Il existe à l’heure actuelle un nombre impressionnant de lives de The Cure, mais aucun qui arrive à la cheville de celui-ci. Ni les autres concerts « officiels » (Show et Paris), ni les semi-officiels (Entreat et Intimacy) ne tiennent la route face à Concert (premier du lot). Le seul qui pourrait éventuellement lui faire de l’ombre serait Trilogy… sauf qu’il s’agit d’un concert filmé et non d’un album live. Il existe sans doute des pirates de classe supérieure, mais si l’on se concentre sur les disques disponibles dans le commerce aucun n’a jamais réussi, vingt-trois ans après, à faire oublier celui-ci.
Le contexte particulier dans lequel il a été enregistré est sans doute pour beaucoup dans sa singularité : 1984 est l’année de l’apogée du groupe de Crawley… au moins autant que celle de sa chute. 1984, c’est le commencement de la fin. Le moment où Robert Smith a totalement pris le contrôle de The Cure, pour le meilleur comme pour le pire.
Cela se traduit dans les faits par une espèce de boulimie du bonhomme qui filera le frisson à ces artistes ne publiant qu’un album tous les cinq ans : entre Pornography en 1982 et Concert en octobre 1984, Smith a enregistré pas moins de sept disques ! Trois 45 tours (et non des moindres : « Let’s Go to Bed », « The Walk » et « The Lovecats »), trois albums studios (le grandiose Blue Sunshine avec The Glove, le mésestimé Hyaena avec Siouxsie & The Banshees, et le génial The Top avec The Cure) et un live (avec les Banshees aussi). De quoi faire mourir de fatigue tous ses collaborateurs… qui de fait commenceront à valser à peu près à cette période. Concert en est un joli exemple : dernière apparition d’Andy Anderson à la batterie (lequel avait rejoint le groupe seulement un an auparavant), ce concert capté sur la tournée éclaire de mai-octobre 1984 marque aussi le retour de Porl Thompson aux claviers, ainsi que celui de Phil Thornalley à la basse – mais pas pour longtemps puisqu’il repartira juste après (son come-back n’aura duré en tout et pour tout que cinq mois)… bref on n’est plus très loin de Spinal Tap, mais paradoxalement ce line-up improbable apparaît à l’écoute du disque comme l’un des plus probants jamais réunis par Robert Smith.
Plus probant parce que compensant l’une des faiblesses du groupe : sur scène, The Cure manque régulièrement de chair comme d'os. Résolument rock dans la démarche, Cure a toujours eu une fâcheuse tendance à se ramollir en public, comme si ses mélodies vaporeuses s’envolaient systématiquement dans la stratosphère.
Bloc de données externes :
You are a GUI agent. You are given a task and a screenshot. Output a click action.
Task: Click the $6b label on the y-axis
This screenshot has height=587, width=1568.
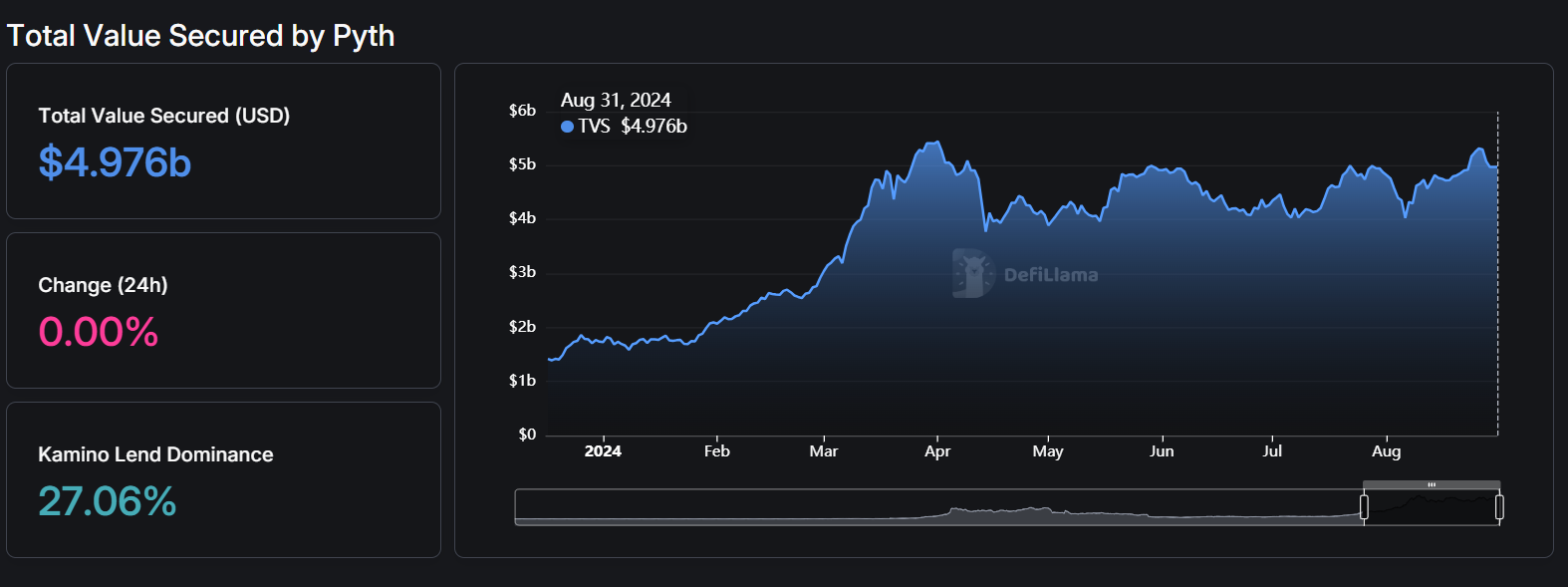click(522, 111)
Pas de ça ici : Concert est peut-être le disque le plus dur, le plus électrique et le plus puissant jamais enregistré par Robert Smith. Comme un contre-pied à l’album qu’elle était sensée soutenir, ce The Top totalement spatial, la tournée 1984 fut une succession de prestations nerveuses et abrasives dont Concert sera le témoignage fidèle.
Aussi dense et compact que The Top était varié et éclaté, Concert présente une facette assez inédite de The Cure, tant dans le traitement résolument rock’n’roll des morceaux que dans la sobriété des arrangements… nulle trace ici des délires aériens dont Smith est si friand, plutôt des mélodies ciselées mais jamais faciles, des compositions exigeantes sans être prétentieuses… bref : du rock de haute volée, comme The Cure n’en a peut-être jamais produit ailleurs.
Jusqu’alors toujours envappées d’une réverb’ qui les a beaucoup faites vieillir, « Charlotte Sometimes » et « A Forest » trouvent ici des incarnations plus organiques et absolument remarquables, portées par des guitares tendues à l’extrême et une voix enfin mise en avant. Accélérées et bien plus incisives que les originales, « 10:15 Saturday Night » et « Killing an Arab » redeviennent les merveilles punk qu’elles n’auraient jamais dû cesser d’être. Quant à « Shake, Dog Shake », elle s’impose en ouverture comme la plus grande chanson du groupe.
Les synthés sont bien sûr toujours présents (c’est l’époque qui voulait ça), à ceci près qu’ils sont cette fois juste en soutien des morceaux et n’en sont nullement la base. Autant dire que cela change tout dans le cas d’un « Primary » (qui devient une popsong somptueuse) ou celui d’un « Hanging Garden » (métamorphosée en plainte martiale à la Joy Division), et que cela ne fait que renforcer la puissance de feu d’un « Give Me It ».
Pas de quoi convertir les éternels récalcitrants à la voix de Robert Smith, certes. En revanche voici peut-être le disque qu’il n’a jamais su faire en studio, et qui définit parfaitement la musique de son groupe : sombre mais rageuse, romantique mais pas niaiseuse, psychédélique mais pas progressive…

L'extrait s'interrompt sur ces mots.